§ TASK SET
A – In the account of the urology clinic visit, who did reception say the appointment was actually with?
B – Carry on the account of the urology clinic visit from the point where it stops.

§ DOCUMENT TEXT
═══

Yesterday was my urology/oncology appointment to review my recent CT scan with Dr. Frim. I was also hoping I might finally get prescribed some tablets to slow down or shrink my tumours.
The urology outpatients clinic was hot and stuffy and stuffed with hot and bothered patients in various stages of resignation and irritation – mostly the former. We’d come well equipped with distraction devices such as crosswords and Kindles, and needed them.
My appointment was for 3:35 and patient we were, but when at 5:30pm we saw Dr. Frim leaving with her coat on I went to the reception desk with a polite WTF. They tickled the computer and told me that actually my appointment was with Jaspal Phull. He was the surgeon who took my kidney out but who I have not seen before or since (apart from a post-operative swing-by), though I formed a very positive impression of him at the time.
Just before 6pm a nurse invited us to see him but parked us in another waiting area informing us that he was reading up the notes. After several minutes there he came to fetch us with many apologies for the delay, though when I said to him that if we had been waiting he was presumably having a bad day he said that his patient list had indeed been very heavy.

═══

§ DATA SUPPLIED

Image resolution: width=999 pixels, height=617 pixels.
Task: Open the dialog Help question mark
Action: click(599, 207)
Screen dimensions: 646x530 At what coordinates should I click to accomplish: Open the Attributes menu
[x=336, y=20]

═══

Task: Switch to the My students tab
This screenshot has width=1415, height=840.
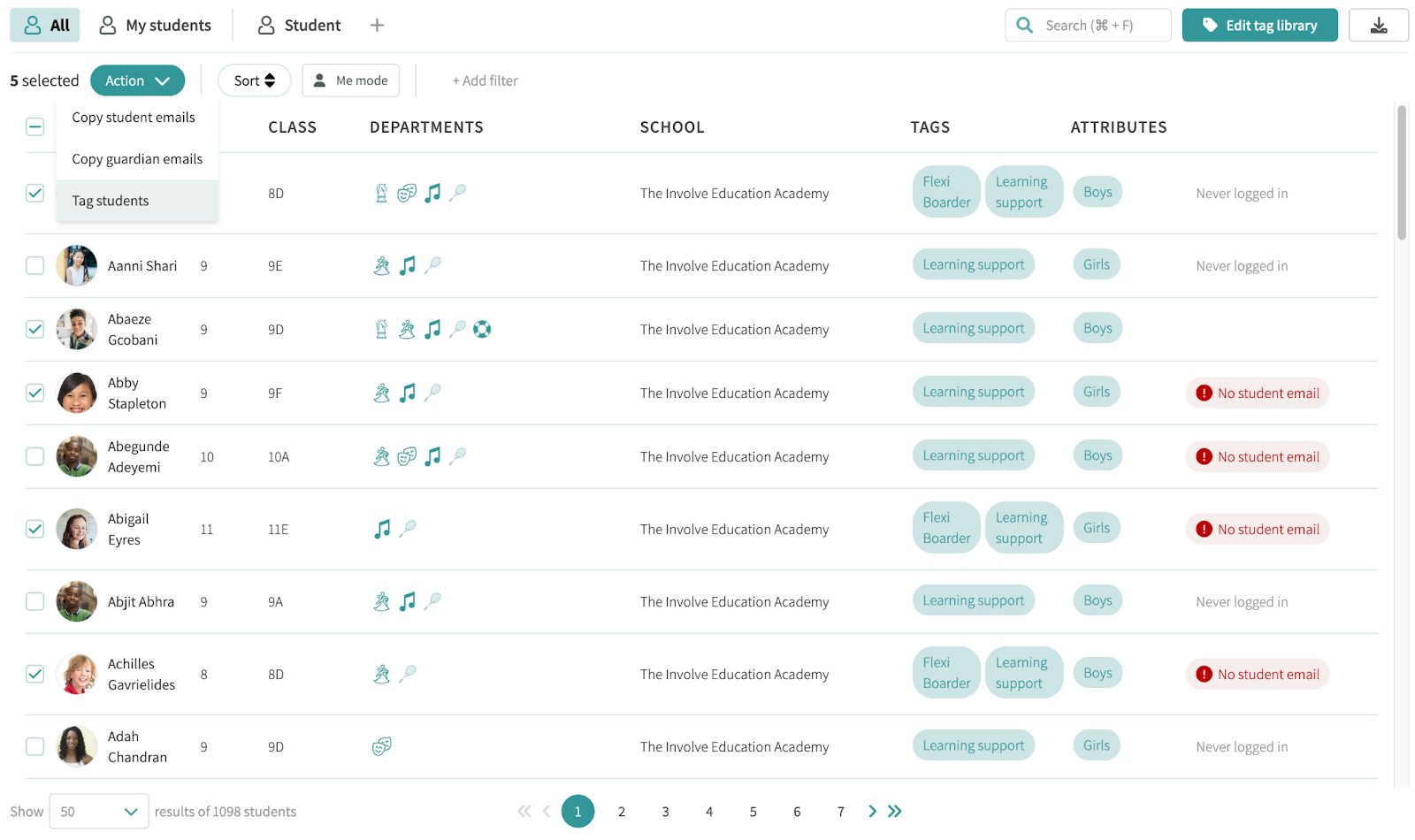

═══

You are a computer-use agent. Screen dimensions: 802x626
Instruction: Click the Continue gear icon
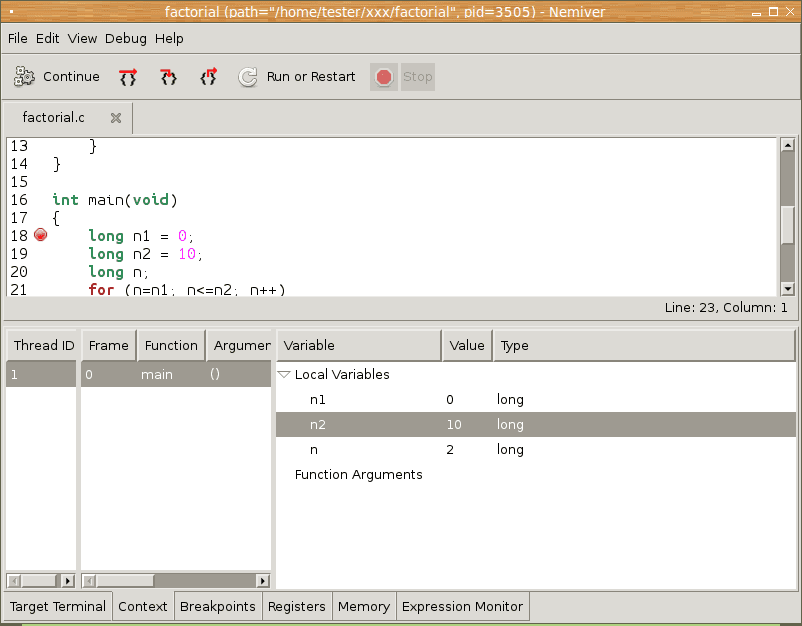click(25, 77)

═══

§ REPLIES
A – Jaspal Phull.

B –
After some more discussion so he could get his head around my history we talked about the recent CT scan and us gave some very clear guidance there, saying “There are a few areas I don’t like the look of”. In my last blog post I said I had the impression that I had two different kinds of tumour now in my previously clear right lung. He said that was not the case; I do now have pleural deposits/tumours in the right lung – of the same kind as my left lung – but not two types. Nevertheless is it unusual for that to happen when the tumours in the left lung have now shrunk as hoped following the nephrectomy.
I also referred in the post to signs of “hanky panky” around an aorta which is apparently a potential tumour on a lymph node. It is possible that this is a bit of packing he would have placed in that area to absorb blood as they can look the same, but he said “Let’s assume it’s a lymph node”.
We had a discussion about the fluid on my right lung and he said “I’d drain that fluid for sure” and would get me booked in for that (it needs an overnight stay in case of adverse reactions). He said he’d like me fitter before I start tablets but that we should not delay their start.
I explained that Dr. Frim had said I would not have tablets until a further ten days after seeing her and I had the impression they were on a restricted list. He seemed puzzled by that and said he was going to refer me to another oncologist Mark Beresford, and would continue to monitor my case, concluding that “I’m not happy that you have not been seen. There are too many moving parts.” Actually too many parts are not moving in my view, but we got the impression he also thinks things are moving too slowly and wants to get some action.
When I commented that Dr. Frim had given me the impression that 5 years was a maximum longevity projection he also commented “I would not write yourself off too soon” and explained it just all depends how people react to the treatment. Better hold off the Bentley order then!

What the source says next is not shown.